[DATA SECTION]

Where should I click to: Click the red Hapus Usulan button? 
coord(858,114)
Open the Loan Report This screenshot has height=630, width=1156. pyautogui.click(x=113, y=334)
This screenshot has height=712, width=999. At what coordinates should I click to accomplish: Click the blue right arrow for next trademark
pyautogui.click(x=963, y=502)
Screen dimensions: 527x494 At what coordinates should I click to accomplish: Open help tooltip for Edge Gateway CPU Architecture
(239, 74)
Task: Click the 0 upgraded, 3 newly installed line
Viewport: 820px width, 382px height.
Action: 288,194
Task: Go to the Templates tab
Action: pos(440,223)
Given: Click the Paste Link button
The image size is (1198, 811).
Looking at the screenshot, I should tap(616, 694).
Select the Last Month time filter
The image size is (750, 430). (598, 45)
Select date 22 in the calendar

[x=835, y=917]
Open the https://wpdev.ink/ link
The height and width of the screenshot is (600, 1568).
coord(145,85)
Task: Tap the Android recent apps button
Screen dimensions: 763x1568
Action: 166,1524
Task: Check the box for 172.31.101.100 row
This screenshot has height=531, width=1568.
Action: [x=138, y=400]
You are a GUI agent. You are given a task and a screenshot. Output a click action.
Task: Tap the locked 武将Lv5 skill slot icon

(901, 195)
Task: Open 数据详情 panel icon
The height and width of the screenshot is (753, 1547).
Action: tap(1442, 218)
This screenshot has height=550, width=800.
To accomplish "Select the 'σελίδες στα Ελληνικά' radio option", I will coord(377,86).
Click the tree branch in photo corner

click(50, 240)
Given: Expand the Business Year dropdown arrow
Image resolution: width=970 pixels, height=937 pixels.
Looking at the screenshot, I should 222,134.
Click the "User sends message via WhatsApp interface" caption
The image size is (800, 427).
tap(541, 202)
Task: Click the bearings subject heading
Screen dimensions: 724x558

[/DATA SECTION]

Each record above is to be reproduced word for word.

Where should I click to: Click the red Hapus Usulan button? 
coord(858,114)
Open the Loan Report This screenshot has height=630, width=1156. pyautogui.click(x=113, y=334)
This screenshot has height=712, width=999. At what coordinates should I click to accomplish: Click the blue right arrow for next trademark
pyautogui.click(x=963, y=502)
Screen dimensions: 527x494 At what coordinates should I click to accomplish: Open help tooltip for Edge Gateway CPU Architecture
(239, 74)
Task: Click the 0 upgraded, 3 newly installed line
Viewport: 820px width, 382px height.
Action: 288,194
Task: Go to the Templates tab
Action: pos(440,223)
Given: Click the Paste Link button
The image size is (1198, 811).
Looking at the screenshot, I should tap(616, 694).
Select the Last Month time filter
The image size is (750, 430). (598, 45)
Select date 22 in the calendar

[x=835, y=917]
Open the https://wpdev.ink/ link
The height and width of the screenshot is (600, 1568).
coord(145,85)
Task: Tap the Android recent apps button
Screen dimensions: 763x1568
Action: 166,1524
Task: Check the box for 172.31.101.100 row
This screenshot has height=531, width=1568.
Action: [x=138, y=400]
You are a GUI agent. You are given a task and a screenshot. Output a click action.
Task: Tap the locked 武将Lv5 skill slot icon

(901, 195)
Task: Open 数据详情 panel icon
The height and width of the screenshot is (753, 1547).
Action: tap(1442, 218)
This screenshot has height=550, width=800.
To accomplish "Select the 'σελίδες στα Ελληνικά' radio option", I will coord(377,86).
Click the tree branch in photo corner

click(50, 240)
Given: Expand the Business Year dropdown arrow
Image resolution: width=970 pixels, height=937 pixels.
Looking at the screenshot, I should 222,134.
Click the "User sends message via WhatsApp interface" caption
The image size is (800, 427).
tap(541, 202)
Task: Click the bearings subject heading
Screen dimensions: 724x558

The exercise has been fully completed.